Ce tombeau sera votre tombeau

L’histoire et l’écriture n’a jamais été le point fort de la série, et là aussi, l’inspiration du titre de CD Projekt se fait sentir, avec la maladresse d’un éléphant. Outre un début catastrophique qui vous bombarde dans les chausses de Bayek sans introduire quoi que ce soit, le jeu ne parvient jamais à créer un antagoniste fort et présent, qui ne dévoilera son vrai visage qu’à la toute fin du jeu dans un embarrassant dialogue censé être à l’origine du drame du jeu. Cela devient consternant quand le jeu détruit ce qu’il tente d’entreprendre, comme cette gladiatrice et ancienne amie de Bayek cherchant la gloire, et préférant rester avec l’ennemi pour assouvir ses ambitions. Lors de l’assassinat de ma cible, je vois donc mon ancienne amie à ses côtés, me préparant à l’affronter une fois la mission réussie. Un assassinat plus tard, un début de dialogue laisse entrevoir un potentiel duel épique entre les deux amis, mais c’est à ce moment-là que le jeu décide de me renvoyer dans le présent pour une séquence encore une fois insipide. De retour dans le passé, je constate que le jeu m’a fichu à la porte du niveau, dans une ellipse temporelle dégueulasse, laissant cette confrontation intéressante aux oubliettes. Merci Ubisoft.
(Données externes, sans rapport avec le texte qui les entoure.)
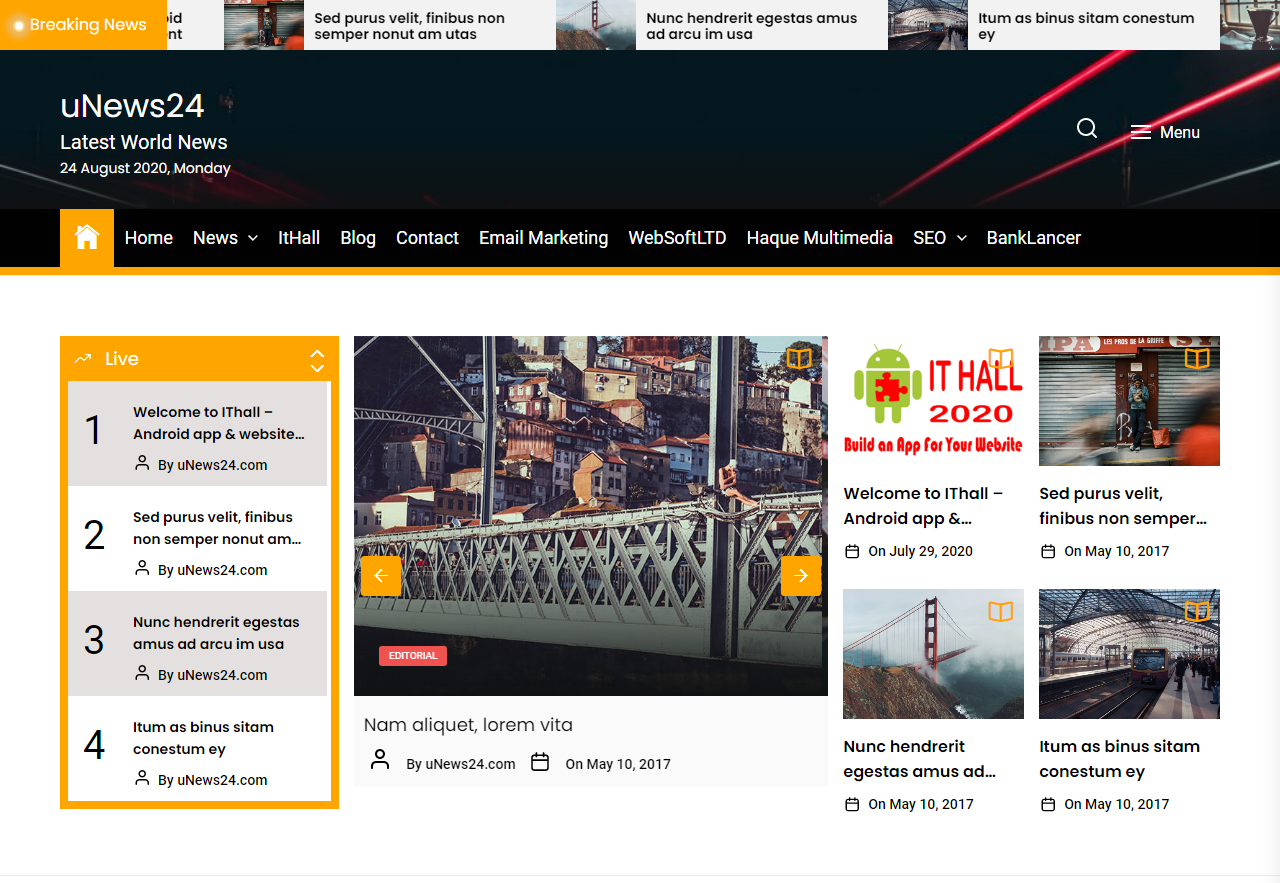Click the home icon in the navigation bar
The width and height of the screenshot is (1280, 883).
[86, 238]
C’est la triste constatation de Assassin’s Creed Origins. En voulant sortir de l’aspect urbain, de cette confrontation entre l’homme et la ville, cet épisode se transforme littéralement en RPG d’aventure. Une évolution logique par rapport aux derniers opus, qui restaient malgré tout ancrés dans une logique de jeu d’aventure mâtinés de jeu de rôles. L’accent a toujours été mis sur cette volonté de créer un décor riche et ouvert, limité à une ou plusieurs villes, sans jamais lâcher ce gameplay atypique entre la gymnastique des mouvements, sa verticalité assumée et la thématique de l’assassin. En évoluant dans une autre direction, Assassin’s Creed Origins opère un vrai revirement profond, totalement dans l’ère du temps, sans jamais égaler les grands jeux dont il s’inspire, mais en mettant de côté son héritage qu’il pense trop dépassé. Une réalité commerciale erronée, les joueurs n’étant pas soûlés par le manque d’ambition des derniers épisodes mais par le rendement systématique d’une saga qui ne parvenait jamais à finaliser ce qu’il entreprenait, à savoir un vrai jeu d’assassin à monde ouvert.

C’est encore plus frustrant de voir à quel point la reconstitution de l’Égypte ancienne est superbe et magnifique. Les panoramas sont à tomber, et la recherche de l’authenticité force le respect et reste probablement l’une des raisons qui m’ont poussé à terminer le jeu. Tout comme Black Flag, Ubisoft préfère s’embarrasser d’une licence qui fait vendre mais qui ne s’adaptent pas toujours à n’importe quel contexte historique au lieu de créer un jeu totalement original. On est obligé de se farcir les poncifs de la série sur le scénario (qui a vraiment de la haine envers le méchant que l’on découvre deux heures avant la fin ? Qui se préoccupe encore de ce qu’il se passe dans le présent ?), sur des quêtes annexes trop nombreuses (les analyses de décors, ça devient beaucoup moins sympa la trentième fois) et un aspect RPG qui ne sied définitivement pas à la licence Assassin’s Creed. S’il vous plaît, Ubisoft, arrêtez de voir trop grand et trop ambitieux, faites un vrai Assassin’s Creed comme avant, peut-être plus ramassé mais plus dense, plus virevoltant, à l’image de cette dernière cinématique mettant en scène les premiers assassins aux mouvements acrobatiques que l’on ne verra jamais dans le jeu.